Texte à lire:
....

D'autre fois, la fiction dépasse la science avec ces cochons qui servent de réservoirs à organes pour les patients en attente de greffe et où l'un d'entre eux acquiert la possibilité de parler par télépathie et de penser.
Ailleurs encore, c'est le lien entre un homme, son fils et des cyberchiens qui permettent de conserver des bribes de souvenirs d'une mère et épouse emportée par la pandémie.
Sequoia Nagamatsu regarde ce qu'il reste après la mort de ceux que l'on aime, comment l'être humain tente de s'attacher à des choses plus ou moins grotesques pour faire vivre le souvenir le plus longtemps possible.
Ainsi, la science-fiction en elle-même passe au second plan. Ce n'est pas tant l'exploit constitué par un cochon qui pense que ce qu'il représente pour le chercheur qui s'en occupe, ce n'est pas l'incroyable technologie derrière le cyberchien capable d'imiter à la perfection un compagnon à quatre pattes, mais ce qu'il offre en retour à ceux qui pleurent leurs disparus. Un objet d'attachement, transitionnel. Un objet de deuil.
Au gré des récits, l'américain parle de regrets et de blessures secrètes, de façon d'affronter le réel, en fuyant pour bosser dans un hôtel funéraire ou en égrénant un compte à rebours musical avant la fin.
Et surtout par le sens du don de soi, du sacrifice.

....

(Données d'ancrage par coordonnées en pixels)
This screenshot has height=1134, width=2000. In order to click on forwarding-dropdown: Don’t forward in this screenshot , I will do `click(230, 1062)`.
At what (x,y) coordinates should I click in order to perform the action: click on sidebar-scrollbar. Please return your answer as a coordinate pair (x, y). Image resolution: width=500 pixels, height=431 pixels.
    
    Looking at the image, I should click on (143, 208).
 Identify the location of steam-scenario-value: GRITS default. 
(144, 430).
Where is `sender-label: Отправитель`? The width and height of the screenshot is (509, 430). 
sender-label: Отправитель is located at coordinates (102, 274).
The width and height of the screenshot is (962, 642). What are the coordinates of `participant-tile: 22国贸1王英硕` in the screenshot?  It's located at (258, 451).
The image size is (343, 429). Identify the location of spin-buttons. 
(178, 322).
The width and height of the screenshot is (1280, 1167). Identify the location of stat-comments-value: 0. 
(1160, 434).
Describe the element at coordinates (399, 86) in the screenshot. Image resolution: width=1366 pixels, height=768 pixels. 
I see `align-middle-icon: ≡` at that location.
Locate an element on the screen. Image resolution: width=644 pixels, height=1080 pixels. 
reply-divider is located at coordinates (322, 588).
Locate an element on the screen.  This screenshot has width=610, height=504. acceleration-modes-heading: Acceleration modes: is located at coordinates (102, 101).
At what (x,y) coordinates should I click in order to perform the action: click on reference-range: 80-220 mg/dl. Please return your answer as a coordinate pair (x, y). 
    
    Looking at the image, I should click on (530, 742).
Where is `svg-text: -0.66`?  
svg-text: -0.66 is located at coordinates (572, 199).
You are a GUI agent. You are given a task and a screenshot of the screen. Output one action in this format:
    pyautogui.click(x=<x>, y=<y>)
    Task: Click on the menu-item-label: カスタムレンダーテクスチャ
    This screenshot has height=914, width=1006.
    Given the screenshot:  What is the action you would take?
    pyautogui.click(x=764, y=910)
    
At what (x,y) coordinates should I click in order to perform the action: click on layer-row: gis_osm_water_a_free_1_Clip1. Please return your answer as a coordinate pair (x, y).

....

Consigne 1: Indiquez si chacune des affirmations suivantes concorde avec l'extrait sur l'œuvre de Sequoia Nagamatsu, en répondant par oui ou par non et en citant les mots décisifs du texte. (a) Des cochons servent de réservoirs à organes pour des patients en attente de greffe. (b) La science-fiction occupe la première place dans ces récits. (c) L'un des récits évoque un travail dans un hôtel funéraire.
Consigne 2: D'après l'extrait sur l'œuvre de Sequoia Nagamatsu, quelle faculté l'un des cochons acquiert-il ?
Consigne 3: Rédigez la suite de l'extrait sur l'œuvre de Sequoia Nagamatsu, à partir de sa dernière phrase.

Réponse 1:
(a) Oui : « ces cochons qui servent de réservoirs à organes pour les patients en attente de greffe ».
(b) Non : « la science-fiction en elle-même passe au second plan ».
(c) Oui : « en fuyant pour bosser dans un hôtel funéraire ».

Réponse 2: La possibilité de parler par télépathie et de penser.

Réponse 3:
Ce moment où l'intérêt de l'autre prend le pas sur celui de l'individu.
On croise notamment un scientifique avec un trou noir dans la tête qui s'en servira ensuite pour trouver un moyen d'envoyer les hommes dans l'espace. Ce qui n'est pas bien différent de ce qu'a fait Clara au début du roman pour combattre le changement climatique en abandonnant jusqu'à sa propre famille, ou ce que fera un cochon devenu conscient et sensible en sacrifiant ses organes pour qu'un autre vive.
Plus haut dans les ténèbres tourne son regard vers l'être humain et y trouve, encore, de la beauté.
Les détails de l'infini
Mais ce qui achève véritablement de convaincre le lecteur, c'est que
Sequoia Nagamatsu n'est pas là pour conter une apocalypse puisqu'il choisit d'y trouver un remède. Il choisit une humanité qui gagne.
En réalité, l'américain regarde les conséquences de cet évènement terrible, l'empreinte qu'elle va laisser sur la société et l'être humain, de quelle façon la pandémie rendra l'homme meilleur… ou pas.
C'est dans l'intime que Nagamatsu est le meilleur, le plus grand et le plus pertinent. Lorsqu'il parle de familles brisées et de générations qui ne se comprennent plus, de racines difficiles à retrouver et de peurs complexes à gérer. Que l'on soit un voisin vivant en reclus ou une immortelle qui semble avoir déjà tout vécu.
De façon surprenante,
Sequoia Nagamatsu conclut son récit par une histoire presque mythologique, déroulant un sense-of-wonder complètement inattendu mais fantastique dans son exécution, un sense-of-wonder qui finit par rapprocher l'immense et le dieu de l'humain et de l'infiniment petit : nous, êtres incohérents doués d'amour.
Hier rejoint demain et l'auteur achève un récit douloureux qui montre encore une fois que la science-fiction est avant tout une aventure humaine.
C'est au plus profond du drame que se révèle la beauté et la fragilité de l'homme.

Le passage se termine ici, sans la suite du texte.